* Try it
The full listing should be set down again without a single alteration.

* Records for the exercise
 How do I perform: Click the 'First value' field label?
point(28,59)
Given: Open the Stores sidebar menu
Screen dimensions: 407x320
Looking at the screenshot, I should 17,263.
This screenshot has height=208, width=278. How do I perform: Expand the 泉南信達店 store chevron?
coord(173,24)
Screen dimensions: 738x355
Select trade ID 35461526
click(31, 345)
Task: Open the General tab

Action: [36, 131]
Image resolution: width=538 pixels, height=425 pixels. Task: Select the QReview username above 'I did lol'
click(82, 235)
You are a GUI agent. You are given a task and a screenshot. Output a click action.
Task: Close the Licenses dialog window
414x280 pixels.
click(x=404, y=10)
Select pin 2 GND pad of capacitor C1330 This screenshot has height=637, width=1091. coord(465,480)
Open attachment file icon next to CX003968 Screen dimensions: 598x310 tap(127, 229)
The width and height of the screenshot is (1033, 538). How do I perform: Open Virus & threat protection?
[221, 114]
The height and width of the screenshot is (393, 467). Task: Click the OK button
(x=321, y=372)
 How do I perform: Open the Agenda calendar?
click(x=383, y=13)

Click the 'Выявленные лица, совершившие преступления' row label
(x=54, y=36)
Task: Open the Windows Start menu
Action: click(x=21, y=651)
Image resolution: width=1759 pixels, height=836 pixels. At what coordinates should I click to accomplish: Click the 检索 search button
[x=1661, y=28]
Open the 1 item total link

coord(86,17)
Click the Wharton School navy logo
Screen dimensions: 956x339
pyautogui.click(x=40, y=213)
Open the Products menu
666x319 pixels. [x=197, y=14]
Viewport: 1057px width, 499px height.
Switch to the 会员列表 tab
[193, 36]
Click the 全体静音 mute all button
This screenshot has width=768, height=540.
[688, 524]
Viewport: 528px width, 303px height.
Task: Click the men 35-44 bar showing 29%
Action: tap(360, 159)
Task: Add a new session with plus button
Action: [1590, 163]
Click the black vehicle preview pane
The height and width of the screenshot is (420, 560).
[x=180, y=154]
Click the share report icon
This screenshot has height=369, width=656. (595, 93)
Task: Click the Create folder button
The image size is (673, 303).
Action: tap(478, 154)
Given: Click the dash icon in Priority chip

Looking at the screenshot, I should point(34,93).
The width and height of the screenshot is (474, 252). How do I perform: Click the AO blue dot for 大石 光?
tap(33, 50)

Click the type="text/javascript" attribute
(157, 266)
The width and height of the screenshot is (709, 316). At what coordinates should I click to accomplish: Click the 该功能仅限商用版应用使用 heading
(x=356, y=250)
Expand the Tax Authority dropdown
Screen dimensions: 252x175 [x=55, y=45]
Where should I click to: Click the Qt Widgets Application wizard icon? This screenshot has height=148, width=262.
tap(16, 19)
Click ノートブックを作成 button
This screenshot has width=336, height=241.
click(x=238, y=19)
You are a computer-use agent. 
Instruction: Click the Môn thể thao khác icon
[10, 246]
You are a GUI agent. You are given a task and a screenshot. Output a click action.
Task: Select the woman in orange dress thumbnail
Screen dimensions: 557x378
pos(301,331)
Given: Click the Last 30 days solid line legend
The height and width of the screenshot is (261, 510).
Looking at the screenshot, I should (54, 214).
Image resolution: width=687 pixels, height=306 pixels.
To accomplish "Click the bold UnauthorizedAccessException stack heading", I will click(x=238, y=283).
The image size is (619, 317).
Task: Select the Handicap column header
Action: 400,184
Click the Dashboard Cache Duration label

* Exercise answer
 How do I perform: Click the 'First value' field label?
point(28,59)
Given: Open the Stores sidebar menu
Screen dimensions: 407x320
Looking at the screenshot, I should 17,263.
This screenshot has height=208, width=278. How do I perform: Expand the 泉南信達店 store chevron?
coord(173,24)
Screen dimensions: 738x355
Select trade ID 35461526
click(31, 345)
Task: Open the General tab

Action: [36, 131]
Image resolution: width=538 pixels, height=425 pixels. Task: Select the QReview username above 'I did lol'
click(82, 235)
You are a GUI agent. You are given a task and a screenshot. Output a click action.
Task: Close the Licenses dialog window
414x280 pixels.
click(x=404, y=10)
Select pin 2 GND pad of capacitor C1330 This screenshot has height=637, width=1091. coord(465,480)
Open attachment file icon next to CX003968 Screen dimensions: 598x310 tap(127, 229)
The width and height of the screenshot is (1033, 538). How do I perform: Open Virus & threat protection?
[221, 114]
The height and width of the screenshot is (393, 467). Task: Click the OK button
(x=321, y=372)
 How do I perform: Open the Agenda calendar?
click(x=383, y=13)

Click the 'Выявленные лица, совершившие преступления' row label
(x=54, y=36)
Task: Open the Windows Start menu
Action: click(x=21, y=651)
Image resolution: width=1759 pixels, height=836 pixels. At what coordinates should I click to accomplish: Click the 检索 search button
[x=1661, y=28]
Open the 1 item total link

coord(86,17)
Click the Wharton School navy logo
Screen dimensions: 956x339
pyautogui.click(x=40, y=213)
Open the Products menu
666x319 pixels. [x=197, y=14]
Viewport: 1057px width, 499px height.
Switch to the 会员列表 tab
[193, 36]
Click the 全体静音 mute all button
This screenshot has width=768, height=540.
[688, 524]
Viewport: 528px width, 303px height.
Task: Click the men 35-44 bar showing 29%
Action: tap(360, 159)
Task: Add a new session with plus button
Action: [1590, 163]
Click the black vehicle preview pane
The height and width of the screenshot is (420, 560).
[x=180, y=154]
Click the share report icon
This screenshot has height=369, width=656. (595, 93)
Task: Click the Create folder button
The image size is (673, 303).
Action: tap(478, 154)
Given: Click the dash icon in Priority chip

Looking at the screenshot, I should point(34,93).
The width and height of the screenshot is (474, 252). How do I perform: Click the AO blue dot for 大石 光?
tap(33, 50)

Click the type="text/javascript" attribute
(157, 266)
The width and height of the screenshot is (709, 316). At what coordinates should I click to accomplish: Click the 该功能仅限商用版应用使用 heading
(x=356, y=250)
Expand the Tax Authority dropdown
Screen dimensions: 252x175 [x=55, y=45]
Where should I click to: Click the Qt Widgets Application wizard icon? This screenshot has height=148, width=262.
tap(16, 19)
Click ノートブックを作成 button
This screenshot has width=336, height=241.
click(x=238, y=19)
You are a computer-use agent. 
Instruction: Click the Môn thể thao khác icon
[10, 246]
You are a GUI agent. You are given a task and a screenshot. Output a click action.
Task: Select the woman in orange dress thumbnail
Screen dimensions: 557x378
pos(301,331)
Given: Click the Last 30 days solid line legend
The height and width of the screenshot is (261, 510).
Looking at the screenshot, I should (54, 214).
Image resolution: width=687 pixels, height=306 pixels.
To accomplish "Click the bold UnauthorizedAccessException stack heading", I will click(x=238, y=283).
The image size is (619, 317).
Task: Select the Handicap column header
Action: 400,184
Click the Dashboard Cache Duration label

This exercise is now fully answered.